That a man in ancient times was executed for blasphemy of some kind or another
is no proof of course that he was a mystic. However the way in which Socrates
defended himself (in the Apology), and the way in which he faced
death (in the Phaedo) are remarkable, and suggestive of the mystic.
His defence was remarkable, for he made no attempt to counter the charges
in a manner that would have led the court to leniency; his offer of a counter-punishment
likewise calculated more to irritate than to ameliorate the death-sentence,
and his calm, even joyful, acceptance of his sentence was compounded by
refusals of offers to escape. Even the manner in which he took the hemlock
was remarkable, and was commented upon by the executioner (who generally
faced understandable hostility and complaints from those he delivered the
hemlock to).
2.2.2.2. Fits of
Abstraction
Another, entirely different, piece of evidence
for Socrates' status as mystic lies in the several accounts of his 'fits
of abstraction'. I have put this term in quotation marks because I believe
that we have come to use it in connection with Socrates without any clear
idea of what it means, or what alternative terms we could use. In the West
this term could mean anything from what was intended by the old-fashioned
'brown study' (an absent-minded state that required perhaps a vigorous interruption
to recall its owner to his or her surroundings) to 'catatonic schizophrenia'
(a state of complete unresponsiveness lasting for days, months or years,
as with Nietzsche in his latter days). Bertrand Russell uses the term 'cataleptic
trance,' [35]
while Bucke, as we saw, preferred 'catalepsy.' However, in the context of
mysticism it might easily be that his states are better described by the
terms samadhi (Indian) or satori (Japanese) both of which
mean a state of ecstatic union.
If Socrates' states were short in duration, and it was relatively easy to
bring him out of them (snapping one's fingers, shouting, or even, as legend
has it, the emptying of a chamber-pot over him by his wife) then the former
terms, 'fits of abstraction' or 'brown study' might be appropriate. If the
length of these states were longer and accompanied by a clear deterioration
in mental health, then 'catatonic schizophrenia' might be appropriate. However,
what the reports tell us are of states lasting from several hours to a day,
where all attempts to reach him failed, followed by no adverse mental
or physical effects. These reports have more similarities, I would suggest,
with the spontaneous samadhis so well-documented (for example) of
Ramakrishna and Ramana Maharshi (see cover page for the well-known photograph
of Ramakrishna in samadhi: he is supported by a disciple because
he was liable to fall and hurt himself).
Plato assumes that Socrates was either lost in thought, or needing to solve
a problem during these states: we never hear however of the particular train
of thought or solved problem resulting from a specific episode.

- **GIVEN TASK**:
Reproduce word for word the portion of the passage on Socrates between "That a man in" and "of the mystic.", inclusive.

- **MATERIAL**:
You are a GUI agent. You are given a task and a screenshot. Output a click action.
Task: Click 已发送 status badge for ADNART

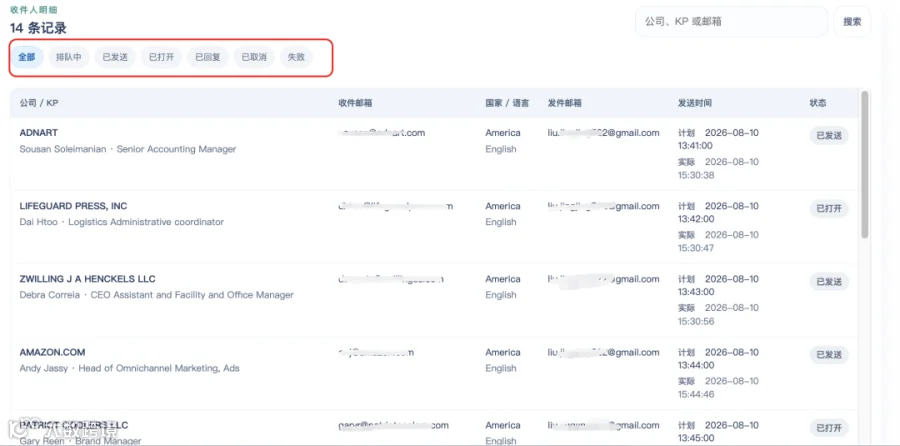(829, 135)
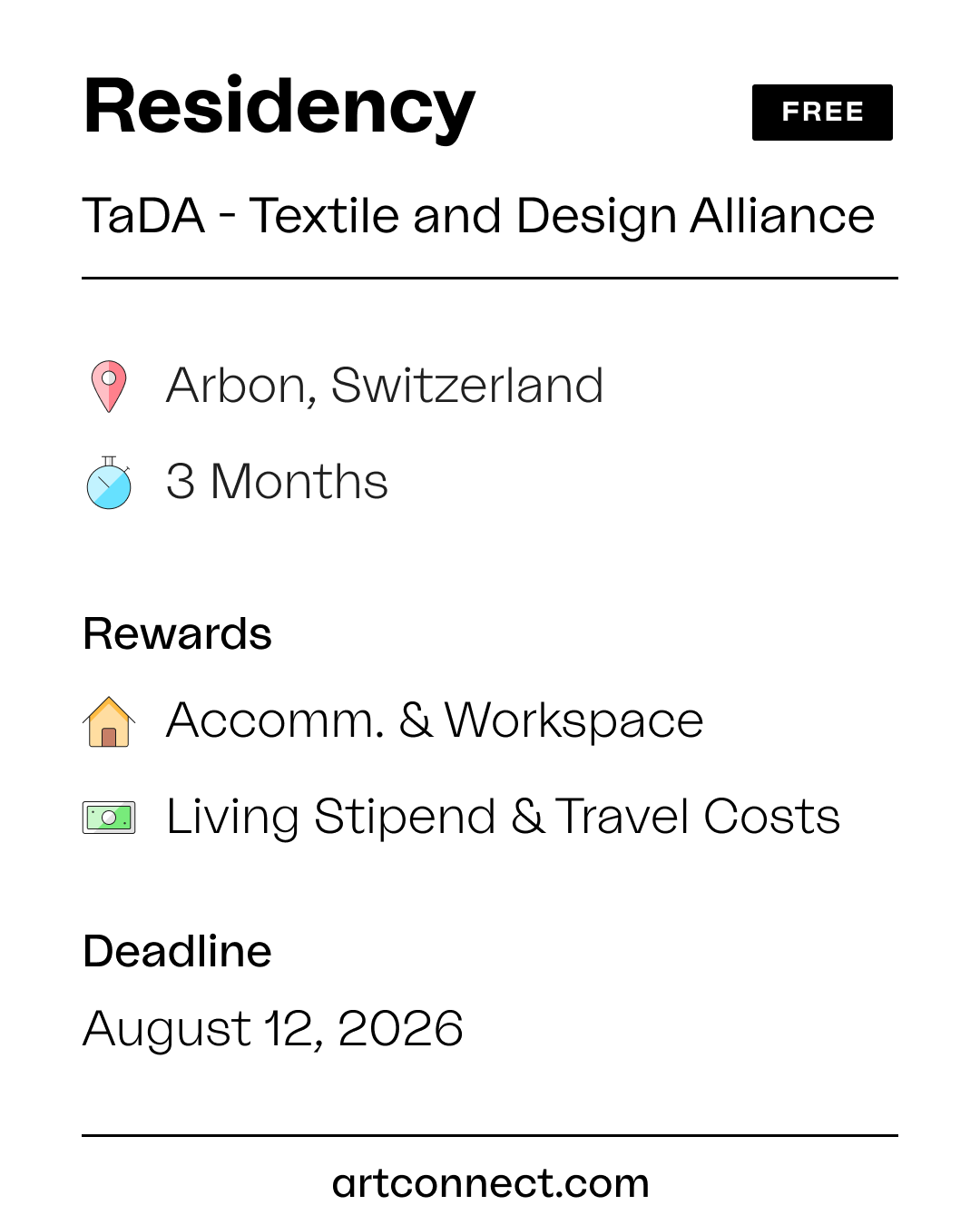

- **RESULT FOR THIS EXERCISE**:
That a man in ancient times was executed for blasphemy of some kind or another
is no proof of course that he was a mystic. However the way in which Socrates
defended himself (in the Apology), and the way in which he faced
death (in the Phaedo) are remarkable, and suggestive of the mystic.